Work instruction | Would you copy out only the lines from the one with "The height and" to the end of the records, exactly as they stand?
[Provided records — start]
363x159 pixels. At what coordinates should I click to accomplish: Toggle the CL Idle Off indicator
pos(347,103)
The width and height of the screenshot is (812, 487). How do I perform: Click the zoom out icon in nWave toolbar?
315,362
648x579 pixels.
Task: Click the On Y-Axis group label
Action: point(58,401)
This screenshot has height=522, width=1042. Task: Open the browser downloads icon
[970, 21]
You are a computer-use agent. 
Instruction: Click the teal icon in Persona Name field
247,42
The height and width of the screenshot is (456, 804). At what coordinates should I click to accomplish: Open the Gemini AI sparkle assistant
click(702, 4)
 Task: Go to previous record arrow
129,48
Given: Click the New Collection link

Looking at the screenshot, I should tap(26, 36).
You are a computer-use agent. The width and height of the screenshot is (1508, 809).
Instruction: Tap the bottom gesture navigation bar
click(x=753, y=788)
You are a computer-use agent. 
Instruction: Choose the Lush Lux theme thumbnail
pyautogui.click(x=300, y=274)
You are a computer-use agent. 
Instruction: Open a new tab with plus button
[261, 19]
[Provided records — finish]
Result of the exercise |
The height and width of the screenshot is (456, 804). At what coordinates should I click to accomplish: Open the Gemini AI sparkle assistant
click(702, 4)
 Task: Go to previous record arrow
129,48
Given: Click the New Collection link

Looking at the screenshot, I should tap(26, 36).
You are a computer-use agent. The width and height of the screenshot is (1508, 809).
Instruction: Tap the bottom gesture navigation bar
click(x=753, y=788)
You are a computer-use agent. 
Instruction: Choose the Lush Lux theme thumbnail
pyautogui.click(x=300, y=274)
You are a computer-use agent. 
Instruction: Open a new tab with plus button
[261, 19]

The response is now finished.